## EXERCISE AIM:
Rewrite every line of the material below in full, requests included, shifting each coordinate value in the answers up by 54.

[A set of material]
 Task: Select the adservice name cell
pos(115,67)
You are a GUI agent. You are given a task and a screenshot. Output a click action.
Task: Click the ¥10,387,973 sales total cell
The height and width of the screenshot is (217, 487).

## EXERCISE RESPONSE:
 Task: Select the adservice name cell
pos(169,121)
You are a GUI agent. You are given a task and a screenshot. Output a click action.
Task: Click the ¥10,387,973 sales total cell
The height and width of the screenshot is (217, 487).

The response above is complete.